The impact of the air-fluorescence yield on the reconstructed shower parameters of ultra-high energy cosmic rays
M. Monasor, J.R. Vazquez, D. Garcia-Pinto, F. Arqueros

TL;DR
This paper examines how variations in fluorescence yield data, influenced by atmospheric conditions like humidity and temperature, affect the accuracy of reconstructing cosmic ray shower parameters such as energy and depth.
Contribution
It introduces a method to evaluate the impact of different fluorescence yield assumptions on shower reconstruction, considering atmospheric dependencies.
Findings
Water vapor and temperature significantly affect fluorescence yield.
Variations in yield data lead to measurable differences in energy and depth estimates.

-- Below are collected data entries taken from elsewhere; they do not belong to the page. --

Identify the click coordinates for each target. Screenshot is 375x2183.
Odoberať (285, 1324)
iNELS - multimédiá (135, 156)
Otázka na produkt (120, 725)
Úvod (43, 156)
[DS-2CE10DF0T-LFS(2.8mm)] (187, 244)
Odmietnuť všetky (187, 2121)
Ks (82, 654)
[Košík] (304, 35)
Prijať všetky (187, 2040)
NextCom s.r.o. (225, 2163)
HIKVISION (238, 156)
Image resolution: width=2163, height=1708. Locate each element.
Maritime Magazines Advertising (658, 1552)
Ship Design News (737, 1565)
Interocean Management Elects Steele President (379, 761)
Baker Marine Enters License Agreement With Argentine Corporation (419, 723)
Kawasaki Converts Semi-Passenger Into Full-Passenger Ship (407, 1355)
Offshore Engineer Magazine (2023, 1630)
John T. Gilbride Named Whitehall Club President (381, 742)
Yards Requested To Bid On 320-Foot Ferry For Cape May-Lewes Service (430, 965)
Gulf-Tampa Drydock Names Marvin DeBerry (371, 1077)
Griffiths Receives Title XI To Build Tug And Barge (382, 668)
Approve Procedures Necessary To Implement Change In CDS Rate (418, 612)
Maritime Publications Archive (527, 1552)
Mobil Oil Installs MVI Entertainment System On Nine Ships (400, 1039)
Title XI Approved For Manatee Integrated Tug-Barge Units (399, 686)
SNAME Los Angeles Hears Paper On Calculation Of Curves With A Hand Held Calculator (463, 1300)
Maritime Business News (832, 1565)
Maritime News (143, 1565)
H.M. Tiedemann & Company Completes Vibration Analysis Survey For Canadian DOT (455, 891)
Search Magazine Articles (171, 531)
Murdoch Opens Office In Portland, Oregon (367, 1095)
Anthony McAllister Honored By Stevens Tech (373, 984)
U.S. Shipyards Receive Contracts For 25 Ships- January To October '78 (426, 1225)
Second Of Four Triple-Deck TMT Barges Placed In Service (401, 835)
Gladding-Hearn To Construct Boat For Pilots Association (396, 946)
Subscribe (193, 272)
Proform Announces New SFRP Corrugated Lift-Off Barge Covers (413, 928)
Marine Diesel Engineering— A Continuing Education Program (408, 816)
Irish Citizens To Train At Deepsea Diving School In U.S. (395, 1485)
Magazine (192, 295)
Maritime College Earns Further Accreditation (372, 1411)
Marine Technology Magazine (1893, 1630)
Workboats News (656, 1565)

The proposed method quantifies these effects for improved cosmic ray analysis.
Abstract
An accurate knowledge of the fluorescence yield and its dependence on atmospheric properties such as pressure, temperature or humidity is essential to obtain a reliable measurement of the primary energy of cosmic rays in experiments using the fluorescence technique. In this work, several sets of fluorescence yield data (i.e. absolute value and quenching parameters) are described and compared. A simple procedure to study the effect of the assumed fluorescence yield on the reconstructed shower parameters (energy and shower maximum depth) as a function of the primary features has been developed. As an application, the effect of water vapor and temperature dependence of the collisional cross section on the fluorescence yield and its impact on the reconstruction of primary energy and shower maximum depth has been studied.